Fault tolerance of oscillatory neural network: device oscillator based small network to digital oscillator based large networks

Abstract

Oscillatory Neural Networks (ONN) are inevitable when it comes to solving combinatorial optimization problems. ONNs are also extremely energy efficient for AI workloads compared to conventional Deep Neural Networks (DNNs). Analysis of fault and failure tolerance of ONNs is crucial for understanding the reliability of the networks. This work illustrates the fault tolerance of the ONN in solving constraint optimization problems such as vertex coloring and digit recognition problems. For vertex coloring, a 4-node network across various configurations and different component failure levels has been analyzed using a device oscillator.
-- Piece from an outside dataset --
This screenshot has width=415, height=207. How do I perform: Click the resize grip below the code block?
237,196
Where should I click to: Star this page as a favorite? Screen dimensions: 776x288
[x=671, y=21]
The findings confirm that the network is highly robust to failures, demonstrating tolerance to variations in resistance of up to 40% and in capacitance of up to 60%. The analysis was then extended to bigger networks varying from 16-node network to 784-node network, using a digital oscillator for digi recognition of digits 0, 1, and 7. The results suggest that the tolerance shoots up rapidly as the network size increases, enhancing the stability of the ONN, making it highly robust. A saturation point exists beyond which the law of diminishing returns is observed. A tolerance of up to 99.9% in frequency fault and up to 59% in stuck-at fault is observed for extremely large networks of size 784 neurons.